━━━━━ Records for the task ━━━━━

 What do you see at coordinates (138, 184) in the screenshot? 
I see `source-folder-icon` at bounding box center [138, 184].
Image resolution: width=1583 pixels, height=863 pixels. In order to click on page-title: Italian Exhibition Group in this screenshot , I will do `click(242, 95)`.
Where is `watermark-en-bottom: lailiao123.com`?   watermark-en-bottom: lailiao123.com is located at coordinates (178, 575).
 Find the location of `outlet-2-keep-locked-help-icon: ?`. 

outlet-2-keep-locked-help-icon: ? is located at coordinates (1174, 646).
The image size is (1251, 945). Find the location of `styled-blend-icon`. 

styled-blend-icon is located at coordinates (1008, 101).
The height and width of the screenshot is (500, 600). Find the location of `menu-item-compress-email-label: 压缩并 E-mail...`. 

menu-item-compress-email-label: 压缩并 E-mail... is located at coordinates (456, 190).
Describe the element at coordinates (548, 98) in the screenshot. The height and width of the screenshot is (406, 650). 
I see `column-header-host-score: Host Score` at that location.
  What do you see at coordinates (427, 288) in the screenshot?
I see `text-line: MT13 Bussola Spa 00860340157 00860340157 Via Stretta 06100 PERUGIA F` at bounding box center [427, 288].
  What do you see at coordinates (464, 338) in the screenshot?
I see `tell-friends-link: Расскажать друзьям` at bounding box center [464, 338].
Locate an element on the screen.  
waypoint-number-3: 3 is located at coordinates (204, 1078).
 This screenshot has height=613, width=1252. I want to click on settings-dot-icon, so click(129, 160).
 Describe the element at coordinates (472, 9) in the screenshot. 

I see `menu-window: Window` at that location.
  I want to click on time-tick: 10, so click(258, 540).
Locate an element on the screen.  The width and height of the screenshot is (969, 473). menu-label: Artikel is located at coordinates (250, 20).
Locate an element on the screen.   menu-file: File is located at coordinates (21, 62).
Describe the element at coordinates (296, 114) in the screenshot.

━━━━━

About this task: Please copy the material word for word, starting with the line with "The image size" and going on through the line with "menu-item-compress-email-label: 压缩并 E-mail... is".

Answer below:
The image size is (1251, 945). Find the location of `styled-blend-icon`. 

styled-blend-icon is located at coordinates (1008, 101).
The height and width of the screenshot is (500, 600). Find the location of `menu-item-compress-email-label: 压缩并 E-mail...`. 

menu-item-compress-email-label: 压缩并 E-mail... is located at coordinates (456, 190).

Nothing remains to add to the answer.